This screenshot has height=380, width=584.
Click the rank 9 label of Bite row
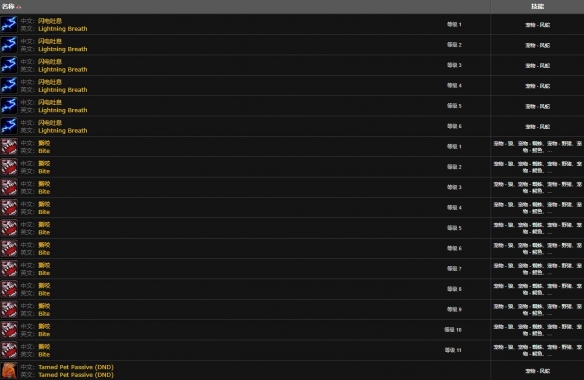click(x=454, y=309)
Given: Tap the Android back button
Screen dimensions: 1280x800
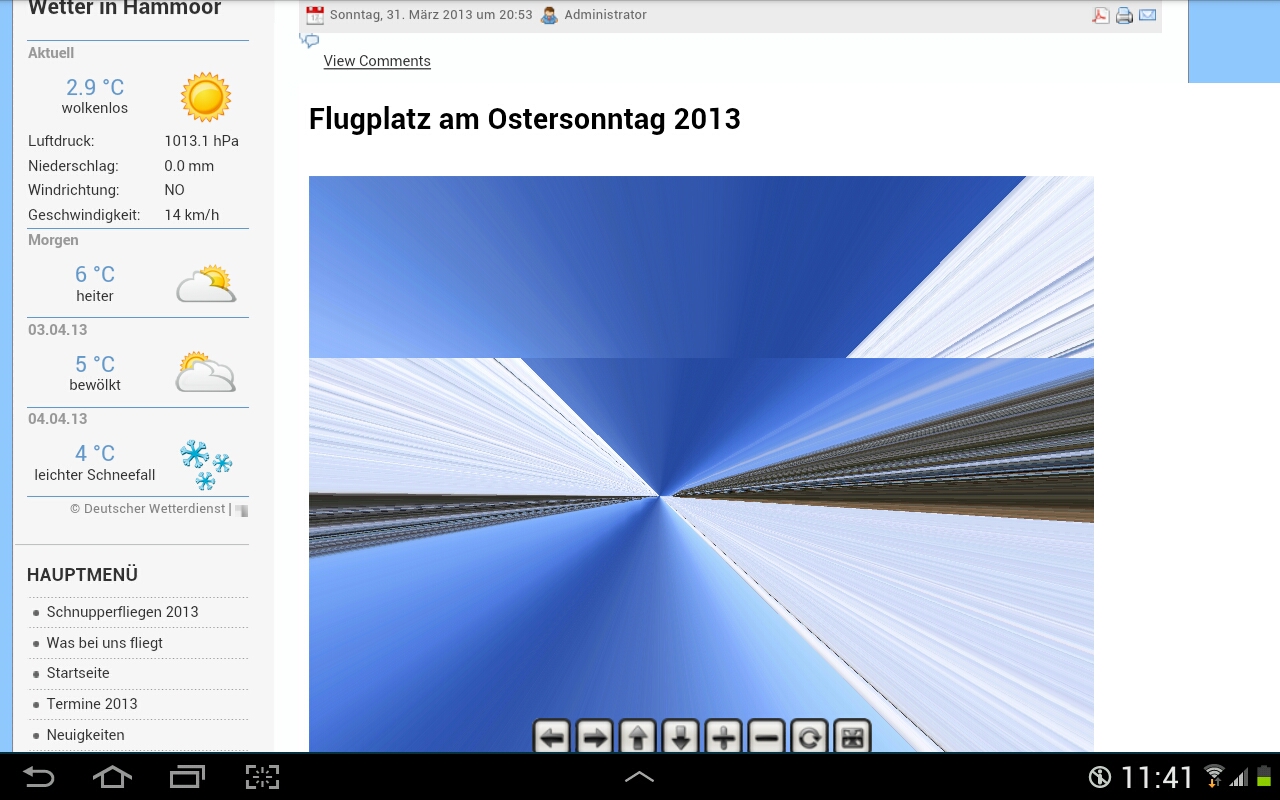Looking at the screenshot, I should [x=39, y=776].
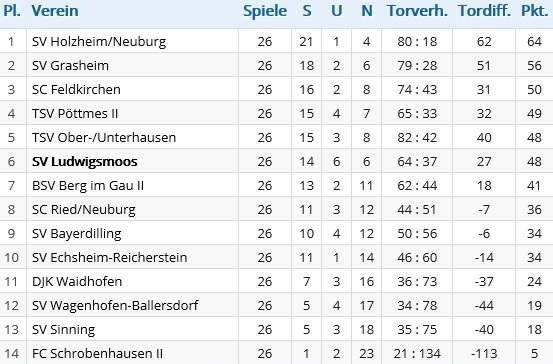Click the Torverh. column header

coord(417,11)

WHAT THE TASK REQUIRES
Please retype the material above exactly, and omit its images.

RESPONSE AREA
This screenshot has height=380, width=584.
Click the rank 9 label of Bite row
click(x=454, y=309)
Given: Tap the Android back button
Screen dimensions: 1280x800
Looking at the screenshot, I should [x=39, y=776].
Click the Torverh. column header

coord(417,11)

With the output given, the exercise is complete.